Le citoyen Chonmoru
From Wikipedia, the free encyclopedia
"Le citoyen Chonmoru", né en 1829[1] à Lyon[2] et mort en à Paris, est un bouquiniste français.
Biographie
Vie et parcours
Né à une date inconnue dans la ville de Lyon, quartier de la Croix-Rousse[2], celui qui se fera surnommer "le citoyen Chonmoru" déménage à Paris et installe son stand de livres dans les années 1848. Après avoir fréquenté les clubs républicains, il continue son activité de bouquiniste avant d'être enrôlé dans l'armée pour défendre Paris lors de la guerre de 1870. Pour avoir soutenu la Commune de Paris, il est contraint de s'exiler[3],[4].

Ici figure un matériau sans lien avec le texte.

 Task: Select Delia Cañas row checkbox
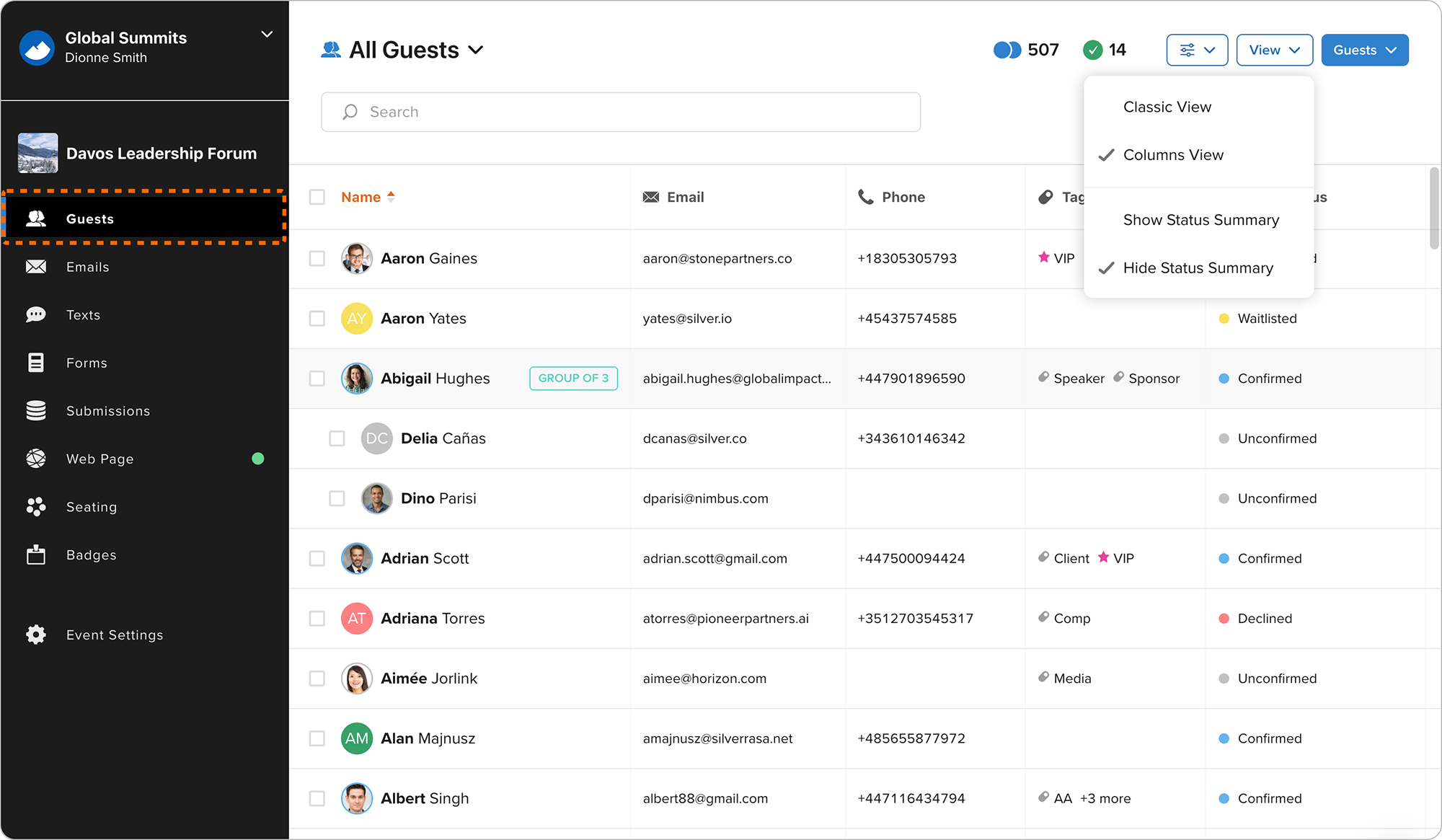pos(337,438)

Une fois amnistié, il se mêle un temps au mouvement anarchiste, il participe le au célèbre meeting des Invalides dirigé par Louise Michel à l'occasion de la grève organisée par la chambre syndicale des menuisiers[5]. Pour sa participation à la manifestation, il passe devant la 8e chambre correctionnelle de la Seine avec Prosper-Olivier Lissagaray et Arsène Crié[6]. En pleine période boulangiste, il crie "A bas les voleurs" lors de l’inauguration de la fontaine de Dalou place des Nations par le président République Sadi Carnot le conduisant à faire trois jours de prisons préventive[7].
Le bouquiniste parisien

Devenu spécialiste de littérature révolutionnaire en tout genre, il participe à la diffusion de brochures socialistes et de livres sur la Commune de Paris dont il devient vite un spécialiste. Aussi, souhaitant une "rénovation sociale" dans le cadre de la bouquinerie, il proposait la création d’un syndicat pour réguler les prix des livres, avec un comité chargé de coter chaque volume. D'une personnalité excentrique, il était également convaincue d'être l'objet d'une importante surveillance policière et voyait ses voisins bouquinistes comme des ennemis potentiels[8].

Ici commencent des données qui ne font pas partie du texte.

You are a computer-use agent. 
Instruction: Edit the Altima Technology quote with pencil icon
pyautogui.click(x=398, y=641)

Au niveau du règlement, Chonmoru affichait des pancartes avec des instructions strictes pour les clients, comme des conseils sur la manipulation des livres ou des interdictions, rédigées parfois en vieux français. Une pancarte demandait aux fumeurs de ne pas répandre leurs cendres dans les boîtes, et une autre interdisait aux écoliers de salir les livres avec leur nez.